• **What is needed**: Whatever follows the line containing "Click the installments slider handle" in the listing below should be printed exactly, along with that line itself.
----
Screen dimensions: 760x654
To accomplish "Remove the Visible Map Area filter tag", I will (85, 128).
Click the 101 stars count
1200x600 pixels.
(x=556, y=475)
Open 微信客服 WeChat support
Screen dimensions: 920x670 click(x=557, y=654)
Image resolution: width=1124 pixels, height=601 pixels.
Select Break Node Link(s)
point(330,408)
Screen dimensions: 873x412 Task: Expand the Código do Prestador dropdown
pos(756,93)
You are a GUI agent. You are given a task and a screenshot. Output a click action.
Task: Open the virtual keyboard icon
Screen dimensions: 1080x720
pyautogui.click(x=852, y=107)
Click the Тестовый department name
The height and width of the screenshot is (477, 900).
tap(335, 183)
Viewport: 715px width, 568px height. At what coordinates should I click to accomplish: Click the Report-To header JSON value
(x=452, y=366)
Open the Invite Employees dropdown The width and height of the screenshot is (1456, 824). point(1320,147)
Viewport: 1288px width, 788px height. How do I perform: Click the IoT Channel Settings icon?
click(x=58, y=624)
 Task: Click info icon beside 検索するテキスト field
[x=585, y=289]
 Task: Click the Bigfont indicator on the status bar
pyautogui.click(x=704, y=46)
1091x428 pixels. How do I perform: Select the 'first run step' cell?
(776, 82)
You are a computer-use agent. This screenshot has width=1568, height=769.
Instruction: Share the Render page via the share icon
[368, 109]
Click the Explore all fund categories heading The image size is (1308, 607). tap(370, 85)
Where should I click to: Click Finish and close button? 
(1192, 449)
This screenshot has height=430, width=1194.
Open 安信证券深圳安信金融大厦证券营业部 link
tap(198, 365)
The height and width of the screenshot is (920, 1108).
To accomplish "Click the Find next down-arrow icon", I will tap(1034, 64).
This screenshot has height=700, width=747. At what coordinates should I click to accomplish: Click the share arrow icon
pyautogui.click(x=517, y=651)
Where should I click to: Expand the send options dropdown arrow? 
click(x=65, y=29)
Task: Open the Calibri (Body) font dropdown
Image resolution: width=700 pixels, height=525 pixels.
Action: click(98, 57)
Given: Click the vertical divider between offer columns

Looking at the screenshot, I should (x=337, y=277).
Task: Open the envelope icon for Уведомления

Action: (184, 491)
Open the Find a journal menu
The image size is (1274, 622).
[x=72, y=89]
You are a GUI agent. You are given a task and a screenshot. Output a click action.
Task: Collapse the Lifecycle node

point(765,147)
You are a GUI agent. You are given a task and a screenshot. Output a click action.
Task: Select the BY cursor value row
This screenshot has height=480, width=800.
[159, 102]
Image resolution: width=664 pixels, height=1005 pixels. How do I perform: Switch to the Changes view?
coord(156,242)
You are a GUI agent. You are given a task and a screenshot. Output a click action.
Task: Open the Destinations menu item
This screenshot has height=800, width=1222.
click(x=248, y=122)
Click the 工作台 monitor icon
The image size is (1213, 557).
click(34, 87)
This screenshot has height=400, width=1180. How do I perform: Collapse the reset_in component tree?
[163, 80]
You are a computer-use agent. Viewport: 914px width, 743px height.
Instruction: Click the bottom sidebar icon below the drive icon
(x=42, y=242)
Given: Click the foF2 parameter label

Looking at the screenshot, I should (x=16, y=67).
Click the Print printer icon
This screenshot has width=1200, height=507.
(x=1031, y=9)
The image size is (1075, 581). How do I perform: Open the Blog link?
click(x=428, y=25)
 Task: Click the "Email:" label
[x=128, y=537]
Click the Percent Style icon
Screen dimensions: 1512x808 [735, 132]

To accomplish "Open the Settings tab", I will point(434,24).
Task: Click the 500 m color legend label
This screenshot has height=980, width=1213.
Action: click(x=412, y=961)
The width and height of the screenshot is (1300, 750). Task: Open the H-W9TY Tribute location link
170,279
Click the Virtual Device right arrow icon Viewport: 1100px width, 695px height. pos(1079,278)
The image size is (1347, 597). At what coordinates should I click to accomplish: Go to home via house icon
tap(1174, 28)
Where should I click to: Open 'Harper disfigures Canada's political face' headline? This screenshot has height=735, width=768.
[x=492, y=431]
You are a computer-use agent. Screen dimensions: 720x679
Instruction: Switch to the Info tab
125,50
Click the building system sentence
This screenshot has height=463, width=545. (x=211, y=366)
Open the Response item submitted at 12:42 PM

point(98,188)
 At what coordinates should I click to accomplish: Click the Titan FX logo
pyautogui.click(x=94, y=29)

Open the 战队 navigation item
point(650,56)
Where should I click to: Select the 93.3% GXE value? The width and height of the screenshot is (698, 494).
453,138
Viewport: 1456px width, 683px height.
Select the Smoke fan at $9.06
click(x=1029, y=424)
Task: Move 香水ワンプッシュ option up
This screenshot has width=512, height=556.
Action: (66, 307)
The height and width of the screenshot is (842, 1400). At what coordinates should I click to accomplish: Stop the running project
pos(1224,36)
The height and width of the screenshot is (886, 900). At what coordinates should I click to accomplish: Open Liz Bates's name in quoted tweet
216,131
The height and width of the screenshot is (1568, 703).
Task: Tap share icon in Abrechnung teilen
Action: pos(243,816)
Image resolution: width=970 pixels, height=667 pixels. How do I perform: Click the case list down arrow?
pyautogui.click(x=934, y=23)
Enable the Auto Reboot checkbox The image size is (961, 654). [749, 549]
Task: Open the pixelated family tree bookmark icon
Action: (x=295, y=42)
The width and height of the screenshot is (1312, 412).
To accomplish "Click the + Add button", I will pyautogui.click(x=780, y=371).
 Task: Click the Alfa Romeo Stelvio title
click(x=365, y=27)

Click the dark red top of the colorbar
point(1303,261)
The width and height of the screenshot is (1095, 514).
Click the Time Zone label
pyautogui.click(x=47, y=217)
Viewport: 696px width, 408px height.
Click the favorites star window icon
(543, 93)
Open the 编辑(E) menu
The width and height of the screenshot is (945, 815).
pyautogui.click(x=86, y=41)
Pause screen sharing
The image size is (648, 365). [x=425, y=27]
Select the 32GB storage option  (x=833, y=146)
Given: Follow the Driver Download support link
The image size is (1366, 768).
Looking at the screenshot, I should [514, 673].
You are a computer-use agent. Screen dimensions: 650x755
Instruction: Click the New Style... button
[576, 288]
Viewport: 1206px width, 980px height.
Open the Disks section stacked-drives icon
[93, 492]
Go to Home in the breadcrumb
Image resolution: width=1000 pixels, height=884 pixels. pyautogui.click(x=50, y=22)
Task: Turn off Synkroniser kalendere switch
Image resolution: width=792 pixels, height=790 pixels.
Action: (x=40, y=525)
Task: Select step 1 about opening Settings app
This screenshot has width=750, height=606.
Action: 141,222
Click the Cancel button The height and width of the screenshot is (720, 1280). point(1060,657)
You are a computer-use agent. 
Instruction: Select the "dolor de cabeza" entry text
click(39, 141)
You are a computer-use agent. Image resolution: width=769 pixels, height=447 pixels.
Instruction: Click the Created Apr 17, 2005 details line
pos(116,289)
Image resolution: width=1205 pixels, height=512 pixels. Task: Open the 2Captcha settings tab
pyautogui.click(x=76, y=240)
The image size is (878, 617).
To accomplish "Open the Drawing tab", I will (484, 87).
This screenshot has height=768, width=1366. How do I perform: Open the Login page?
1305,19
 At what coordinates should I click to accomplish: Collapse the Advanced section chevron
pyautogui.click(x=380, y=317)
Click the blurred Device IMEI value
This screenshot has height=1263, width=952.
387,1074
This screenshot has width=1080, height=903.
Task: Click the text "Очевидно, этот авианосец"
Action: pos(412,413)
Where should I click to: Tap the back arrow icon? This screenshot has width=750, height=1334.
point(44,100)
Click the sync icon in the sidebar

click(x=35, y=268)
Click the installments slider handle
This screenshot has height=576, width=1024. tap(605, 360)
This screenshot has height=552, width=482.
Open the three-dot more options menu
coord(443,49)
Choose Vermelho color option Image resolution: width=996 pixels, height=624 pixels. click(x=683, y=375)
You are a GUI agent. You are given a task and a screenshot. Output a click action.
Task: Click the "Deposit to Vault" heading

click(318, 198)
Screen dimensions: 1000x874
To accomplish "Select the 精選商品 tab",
----
• **Exercise solution**:
Click the installments slider handle
This screenshot has height=576, width=1024. tap(605, 360)
This screenshot has height=552, width=482.
Open the three-dot more options menu
coord(443,49)
Choose Vermelho color option Image resolution: width=996 pixels, height=624 pixels. click(x=683, y=375)
You are a GUI agent. You are given a task and a screenshot. Output a click action.
Task: Click the "Deposit to Vault" heading

click(318, 198)
Screen dimensions: 1000x874
To accomplish "Select the 精選商品 tab",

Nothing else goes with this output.